Book Review- Show Me a Hero
by Jaya Bhattacharji Rose
Vaibhav, is a twenty-three-year old engineer, who has recently moved to Delhi to work with a wildlife organization. Having been brought up in a “government” family, he has so far led a sheltered and privileged existence, including having lived in a posh locality of Delhi when he was a school kid. So, for the first time he has to fend for himself in the big bad world. He rents an apartment in the noisy, crowded and dirty Patparganj. He has to share the space with three other boys, including Animesh. Soon they discover that they have a friend in common – Prashant Padmanabhan. With the reappearance of Prashant in their lives, the monotonous existence of being just bachelors ends with a bang. Instead, they become a group of “friends” who hang out together and develop a project. Or rather, tag along with Prashant’s obsession with making a film on the great Indian batting legend,
Ali Khan. Apparently, Ali Khan had walked off during a crucial semi-final World Cup match against Australia that had cost the Indians dearly. A lot of stories swirled about it, but the truth was never known. Ali Khan retired to lead a reclusive life in Meerut, and earned a living by taking coaching classes. The project begins to take shape only due to Prashant’s persistence and at times, passionate letters that he writes to Ali Khan seeking his permission to make a biopic.
Soon the friends are immersed in the project, but face hurdles like goons who want to disrupt the production on a flimsy excuse—for fear of it depicting Islam in a derogatory manner. In fact, fishy lawyers like Saeed Ibrahim tried getting a stay order on the film. All the planning is disrupted when Prashant dies unexpectedly. He is discovered face down at his writing desk, by his father. But his friends realize that there is more to the story and suspect murder.

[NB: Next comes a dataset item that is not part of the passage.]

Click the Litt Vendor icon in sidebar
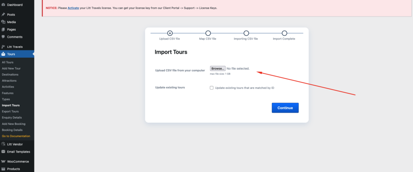Viewport: 413px width, 172px height. point(4,144)
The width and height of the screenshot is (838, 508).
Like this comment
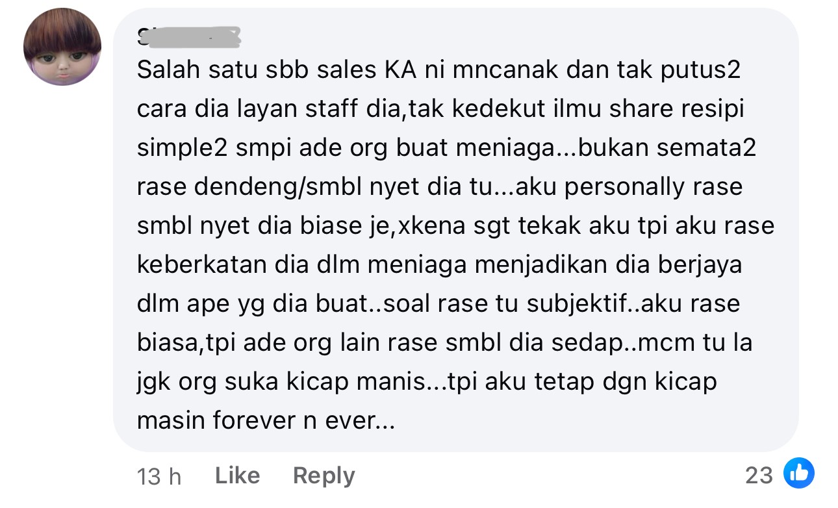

Show me a Hero picks up as in the second half of the book. For a novel whose blurb promotes it as “a tragedy, murder mystery and a coming-of-age” story, it is probably trying to pack in far too much in limited amount of space and words. It takes a while for Aditya Sudarshan to develop the plot. A conversation-driven plot that seems to be the current trend in contemporary Indian and sub-continental literature can be quite enjoyable to read at times, but it has to be done tactfully and with some crisp editing. Actually what shines through Show me a Hero is the Henry James style of writing, especially with regard to Vaibhav. He is portrayed as very sharp, sensitive and astute at observing a character and his interior monologues are perceptive commentaries about people and scenarios.
Aditya Sudarshan is a young and upcoming writer who has talent, and sparks of gravitas. His fiction is as yet to meet the benchmark set by his literary criticism. He will get there soon.
Jaya Bhattacharji Rose is a Consultant Editor.